### Task details
Retype the passage from the article on airside electric vehicles word for word, starting at "Based in Britain, JLC" and ending at "themselves from Covid-19.".
Source passage below:
An airside electric vehicle option

posted on 10th March 2021
An airside electric vehicle option

Over recent months, JLC Group has offered several products and solutions to a wide range of existing and new customers, in order to support them throughout the ongoing pandemic – and it continues to develop its Saturn electric vehicle offerings

Based in Britain, JLC describes itself as a multi-disciplined engineering firm that designs, installs and maintains specialist systems for varied markets. It offers a range of personal protection screens, an occupancy control system, body temperature monitoring equipment, touch-free switches and hand sanitisers, and as such has been able to help organisations, their staff, customers and visitors protect themselves from Covid-19.

JLC not only supplies this range of services and products, it also offers reliable, affordable, fully electric vehicles to support commercial – including on-airport – operations. The company acts as the exclusive distributor of the Saturn ECO vehicles, Saturn EV Ltd having been established by JLC managing director Tony Hayes.

The range of Saturn electric vehicles (EVs) take in both lithium-powered cars and two types of van – a box van and a flatbed vehicle.
End of Source passage.
Extracted information below:
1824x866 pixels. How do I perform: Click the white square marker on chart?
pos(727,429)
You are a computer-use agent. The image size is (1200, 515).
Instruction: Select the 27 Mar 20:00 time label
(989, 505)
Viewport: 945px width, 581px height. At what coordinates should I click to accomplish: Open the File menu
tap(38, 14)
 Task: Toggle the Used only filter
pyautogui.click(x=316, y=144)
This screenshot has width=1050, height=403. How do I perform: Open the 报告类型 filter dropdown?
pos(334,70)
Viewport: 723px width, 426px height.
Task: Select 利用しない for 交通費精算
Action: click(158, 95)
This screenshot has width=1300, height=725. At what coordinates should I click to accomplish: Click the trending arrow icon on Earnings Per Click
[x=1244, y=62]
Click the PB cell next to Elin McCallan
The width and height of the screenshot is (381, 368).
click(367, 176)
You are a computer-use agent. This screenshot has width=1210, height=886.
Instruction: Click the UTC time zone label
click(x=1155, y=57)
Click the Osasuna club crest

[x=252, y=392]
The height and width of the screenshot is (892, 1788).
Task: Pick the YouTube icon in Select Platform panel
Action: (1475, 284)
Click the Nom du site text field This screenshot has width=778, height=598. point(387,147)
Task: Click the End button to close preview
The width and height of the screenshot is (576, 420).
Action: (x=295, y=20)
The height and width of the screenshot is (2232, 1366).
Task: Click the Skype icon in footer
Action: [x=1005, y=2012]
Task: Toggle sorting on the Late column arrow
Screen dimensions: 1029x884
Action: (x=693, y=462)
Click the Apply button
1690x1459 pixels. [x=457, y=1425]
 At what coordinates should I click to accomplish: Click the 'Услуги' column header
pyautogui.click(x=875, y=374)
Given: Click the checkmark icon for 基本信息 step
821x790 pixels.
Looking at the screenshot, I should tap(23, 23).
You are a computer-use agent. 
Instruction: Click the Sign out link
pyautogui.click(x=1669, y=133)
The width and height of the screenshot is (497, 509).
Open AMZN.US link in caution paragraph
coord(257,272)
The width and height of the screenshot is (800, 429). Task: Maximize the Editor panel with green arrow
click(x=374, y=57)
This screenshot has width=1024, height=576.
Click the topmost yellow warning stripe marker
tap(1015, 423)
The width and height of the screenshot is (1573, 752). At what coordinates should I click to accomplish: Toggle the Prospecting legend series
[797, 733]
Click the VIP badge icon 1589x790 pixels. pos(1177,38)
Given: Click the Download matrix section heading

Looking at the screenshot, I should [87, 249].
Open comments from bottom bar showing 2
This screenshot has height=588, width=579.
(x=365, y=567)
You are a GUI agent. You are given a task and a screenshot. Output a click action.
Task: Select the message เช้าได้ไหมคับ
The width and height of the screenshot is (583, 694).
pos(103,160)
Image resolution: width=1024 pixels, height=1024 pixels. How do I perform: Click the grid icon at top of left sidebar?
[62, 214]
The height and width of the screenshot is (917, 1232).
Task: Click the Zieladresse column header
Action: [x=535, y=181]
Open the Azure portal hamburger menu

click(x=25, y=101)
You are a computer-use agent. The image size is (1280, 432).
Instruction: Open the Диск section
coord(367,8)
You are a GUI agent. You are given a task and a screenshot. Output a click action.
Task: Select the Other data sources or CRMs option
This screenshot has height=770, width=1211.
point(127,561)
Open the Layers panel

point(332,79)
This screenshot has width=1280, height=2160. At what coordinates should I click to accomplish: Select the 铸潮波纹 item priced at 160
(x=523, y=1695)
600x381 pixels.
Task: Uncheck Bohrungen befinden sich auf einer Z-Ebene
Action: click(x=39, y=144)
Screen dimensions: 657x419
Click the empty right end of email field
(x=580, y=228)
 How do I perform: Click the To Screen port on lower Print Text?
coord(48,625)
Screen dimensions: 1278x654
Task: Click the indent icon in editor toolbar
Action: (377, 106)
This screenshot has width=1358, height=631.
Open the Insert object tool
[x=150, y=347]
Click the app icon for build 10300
End of Extracted information.
### Your solution
Based in Britain, JLC describes itself as a multi-disciplined engineering firm that designs, installs and maintains specialist systems for varied markets. It offers a range of personal protection screens, an occupancy control system, body temperature monitoring equipment, touch-free switches and hand sanitisers, and as such has been able to help organisations, their staff, customers and visitors protect themselves from Covid-19.